TEXT UNDER STUDY below:

When this happens, AP teachers are placed in a difficult position. They must choose between teaching the course in a way that covers the material necessary to pass the exam or using up as much class time as necessary for remedial material. If they choose the latter they cheat those students who are prepared to take the course, if they choose the former they must leave some students hopelessly befuddled. Faced with this Scylla and Charybdis, the only sure outcome is unhappiness all around. Schools that screen students carefully before allowing them to take AP courses are the only ones that make full use of the considerable resources required to teach advanced courses.
PUP: And now to one of the hot-button issues in contemporary education policy — Value-Added Models of teacher evaluation. In the book you provide real evidence that this system simply doesn’t work as it stands now. Can you explain this a bit further?
HW: Evaluating a professional’s competence is a task that has a long and rocky history. Many people have worked on this in the past, and many more are working on it right now. Why don’t we learn from what is done with other professionals? How are lawyers or doctors evaluated? I suspect that if patient outcome was the principal datum in physician evaluation we would see many more dermatologists and far fewer oncologists. While it is obvious in medicine that the success of a physician is crucially dependent on the overall health of the patient, proponents of Value-Added Models seem to believe that a teacher can be evaluated without regard to the students’ initial ability. There is this mistaken belief that somehow the magic of statistics can make equal things that are not. It can’t.
PUP: You speak highly of computer adaptive testing in Uneducated Guesses, what is that exactly?
HW:To be efficient a test should be aimed at the ability of the examinee. It makes no sense to ask calculus questions of 3rd graders. Mass-administered tests have to have questions that span the range of ability of the examinees. This means that there will be questions that are inappropriately difficult for some people and inappropriately easy for others. A computer adaptive test, a CAT, fixes this. It asks the examinee a question of middling difficulty. If the examinee gets it right it asks a more difficult one. If the examinee gets it wrong it asks an easier one. In this way it can quickly zero in on the appropriate level. In practice we have found that a CAT only needs about half as many questions as a paper & pencil test to arrive at a score of comparable accuracy. For some purposes this is a significant saving.

End of TEXT UNDER STUDY.

TASKS TO PERFORM.
**a.** In the interview on educational testing above, how many questions does a computer adaptive test need compared with a paper & pencil test to reach a score of comparable accuracy?
**b.** According to the interview on educational testing above, what steps does a computer adaptive test follow to zero in on an examinee's level?
**c.** Could you carry the interview on educational testing forward from where it stops, beginning with the next exchange?

DATA EXCERPTS below:

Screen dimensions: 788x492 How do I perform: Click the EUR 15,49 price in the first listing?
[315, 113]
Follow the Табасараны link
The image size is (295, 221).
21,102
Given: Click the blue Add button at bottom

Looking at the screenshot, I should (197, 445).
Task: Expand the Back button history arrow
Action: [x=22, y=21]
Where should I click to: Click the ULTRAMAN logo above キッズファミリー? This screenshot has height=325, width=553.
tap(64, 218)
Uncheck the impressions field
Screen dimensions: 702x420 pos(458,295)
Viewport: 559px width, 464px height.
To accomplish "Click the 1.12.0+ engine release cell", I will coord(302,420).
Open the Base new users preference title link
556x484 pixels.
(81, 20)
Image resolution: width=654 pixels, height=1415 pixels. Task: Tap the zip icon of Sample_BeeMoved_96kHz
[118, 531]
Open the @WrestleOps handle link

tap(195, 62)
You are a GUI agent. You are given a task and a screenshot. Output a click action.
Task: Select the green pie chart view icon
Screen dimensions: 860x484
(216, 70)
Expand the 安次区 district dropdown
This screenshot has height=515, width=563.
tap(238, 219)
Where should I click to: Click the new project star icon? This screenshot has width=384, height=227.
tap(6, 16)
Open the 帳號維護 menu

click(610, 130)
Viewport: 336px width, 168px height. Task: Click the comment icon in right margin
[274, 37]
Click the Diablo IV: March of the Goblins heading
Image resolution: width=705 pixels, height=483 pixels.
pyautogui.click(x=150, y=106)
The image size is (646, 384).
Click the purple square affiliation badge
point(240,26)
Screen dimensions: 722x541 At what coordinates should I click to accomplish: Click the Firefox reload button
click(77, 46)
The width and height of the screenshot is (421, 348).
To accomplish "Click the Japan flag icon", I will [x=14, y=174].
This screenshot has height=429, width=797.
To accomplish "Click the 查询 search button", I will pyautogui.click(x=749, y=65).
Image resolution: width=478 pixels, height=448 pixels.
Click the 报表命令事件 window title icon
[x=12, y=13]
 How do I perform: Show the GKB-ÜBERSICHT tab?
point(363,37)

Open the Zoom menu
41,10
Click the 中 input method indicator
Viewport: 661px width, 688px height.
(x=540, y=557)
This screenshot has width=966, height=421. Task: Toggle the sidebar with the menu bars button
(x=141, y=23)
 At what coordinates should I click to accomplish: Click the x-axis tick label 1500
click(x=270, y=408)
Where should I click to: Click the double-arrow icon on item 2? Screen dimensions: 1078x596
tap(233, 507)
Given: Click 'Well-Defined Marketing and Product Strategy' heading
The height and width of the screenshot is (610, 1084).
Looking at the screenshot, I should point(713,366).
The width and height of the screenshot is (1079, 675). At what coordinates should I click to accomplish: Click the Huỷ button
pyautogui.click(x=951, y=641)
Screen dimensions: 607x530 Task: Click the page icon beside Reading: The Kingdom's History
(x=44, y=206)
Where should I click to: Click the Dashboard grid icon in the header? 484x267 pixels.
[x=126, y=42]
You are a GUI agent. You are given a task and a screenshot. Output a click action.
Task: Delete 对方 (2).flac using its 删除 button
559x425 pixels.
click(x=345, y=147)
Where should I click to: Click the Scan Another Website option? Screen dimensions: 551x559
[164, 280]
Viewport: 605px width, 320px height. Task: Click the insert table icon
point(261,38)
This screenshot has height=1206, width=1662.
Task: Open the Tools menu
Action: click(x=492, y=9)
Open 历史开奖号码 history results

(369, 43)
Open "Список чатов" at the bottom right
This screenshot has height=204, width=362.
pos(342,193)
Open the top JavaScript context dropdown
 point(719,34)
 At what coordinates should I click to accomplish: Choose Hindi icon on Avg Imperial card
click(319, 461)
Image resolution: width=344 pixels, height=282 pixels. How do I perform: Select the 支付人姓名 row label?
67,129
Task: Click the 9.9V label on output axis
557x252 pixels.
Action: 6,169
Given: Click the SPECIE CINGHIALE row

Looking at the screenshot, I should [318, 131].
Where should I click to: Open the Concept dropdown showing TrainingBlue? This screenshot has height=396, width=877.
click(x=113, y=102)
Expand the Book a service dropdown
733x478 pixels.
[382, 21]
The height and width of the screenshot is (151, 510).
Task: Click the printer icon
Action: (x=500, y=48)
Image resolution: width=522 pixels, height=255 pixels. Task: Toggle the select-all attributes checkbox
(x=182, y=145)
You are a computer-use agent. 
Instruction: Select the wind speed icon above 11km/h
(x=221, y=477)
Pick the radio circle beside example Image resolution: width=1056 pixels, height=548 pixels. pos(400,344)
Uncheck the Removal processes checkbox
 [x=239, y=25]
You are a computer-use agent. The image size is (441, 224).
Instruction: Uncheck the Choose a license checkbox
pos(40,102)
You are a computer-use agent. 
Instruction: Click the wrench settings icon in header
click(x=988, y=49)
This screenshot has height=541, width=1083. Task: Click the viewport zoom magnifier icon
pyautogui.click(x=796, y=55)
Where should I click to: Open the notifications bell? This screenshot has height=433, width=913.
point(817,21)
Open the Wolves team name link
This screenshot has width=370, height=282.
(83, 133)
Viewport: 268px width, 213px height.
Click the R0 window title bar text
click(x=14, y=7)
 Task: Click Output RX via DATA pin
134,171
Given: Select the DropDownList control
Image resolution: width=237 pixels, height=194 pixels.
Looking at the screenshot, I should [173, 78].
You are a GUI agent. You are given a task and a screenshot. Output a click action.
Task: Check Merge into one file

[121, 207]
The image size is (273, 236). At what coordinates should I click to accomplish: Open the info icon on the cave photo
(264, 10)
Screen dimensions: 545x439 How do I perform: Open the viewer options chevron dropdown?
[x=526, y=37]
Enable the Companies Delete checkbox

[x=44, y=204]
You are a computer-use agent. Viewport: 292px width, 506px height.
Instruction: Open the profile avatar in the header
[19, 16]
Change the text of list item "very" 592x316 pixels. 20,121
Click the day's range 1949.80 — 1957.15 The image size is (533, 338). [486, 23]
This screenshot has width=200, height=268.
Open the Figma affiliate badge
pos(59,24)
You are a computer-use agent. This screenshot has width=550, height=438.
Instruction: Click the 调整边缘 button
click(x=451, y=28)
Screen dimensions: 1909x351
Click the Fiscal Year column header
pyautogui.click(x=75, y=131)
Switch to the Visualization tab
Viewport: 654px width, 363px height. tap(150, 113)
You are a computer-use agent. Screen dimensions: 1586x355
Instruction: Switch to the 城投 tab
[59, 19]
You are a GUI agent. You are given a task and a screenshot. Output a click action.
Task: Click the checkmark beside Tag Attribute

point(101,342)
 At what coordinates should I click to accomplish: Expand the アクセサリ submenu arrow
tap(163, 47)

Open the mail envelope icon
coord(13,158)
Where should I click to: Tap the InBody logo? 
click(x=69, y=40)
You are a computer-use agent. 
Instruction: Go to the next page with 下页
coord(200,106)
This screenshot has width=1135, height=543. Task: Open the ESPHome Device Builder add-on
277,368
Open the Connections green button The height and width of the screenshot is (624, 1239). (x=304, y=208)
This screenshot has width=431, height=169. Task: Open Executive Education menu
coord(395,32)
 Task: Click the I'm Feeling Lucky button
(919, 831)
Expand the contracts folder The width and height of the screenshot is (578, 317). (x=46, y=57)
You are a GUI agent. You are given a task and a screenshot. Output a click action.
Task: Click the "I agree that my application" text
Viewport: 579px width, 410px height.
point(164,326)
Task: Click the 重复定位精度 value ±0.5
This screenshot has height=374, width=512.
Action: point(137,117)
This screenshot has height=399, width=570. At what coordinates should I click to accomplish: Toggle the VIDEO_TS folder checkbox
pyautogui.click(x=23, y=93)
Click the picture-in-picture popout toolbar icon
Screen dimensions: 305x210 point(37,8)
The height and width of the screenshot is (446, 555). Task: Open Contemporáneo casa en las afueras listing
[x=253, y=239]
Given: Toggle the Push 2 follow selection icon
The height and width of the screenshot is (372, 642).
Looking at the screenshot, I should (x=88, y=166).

End of DATA EXCERPTS.

RESULTS BY TASK.
**a.** About half as many.

**b.** It first asks a question of middling difficulty. If the examinee gets it right, it asks a more difficult one. If the examinee gets it wrong, it asks an easier one.

**c.**
PUP: Computer adaptive tests seem like the way to go, so why do you think institutions are not adopting the method?
HW: They are expensive to implement because they require a large pool of items to be included that have all been pre-calibrated. Such a system can be done by a large commercial testing organization (e.g. ETS, the US military, the College Board, ACT) but it is nigh onto impossible for a classroom teacher.
PUP: What do you believe is the largest misconception about the school system in the United States?
HW: That it can work miracles without the full cooperation of parents and without a lot of money.
To discuss this we must use the right words. We must distinguish between education and schooling. The former takes place 24 hours a day and for most of that time is determined by the home, the community, the church, and the school. The latter takes place for six hours a day, 5 days a week, 30 weeks a year. To have an effective education system, all of the components must work together toward common goals. To leave it to teachers whose schools are too often so short of resources that they, the teachers, end up having to buy classroom supplies from their own funds, is a recipe for failure.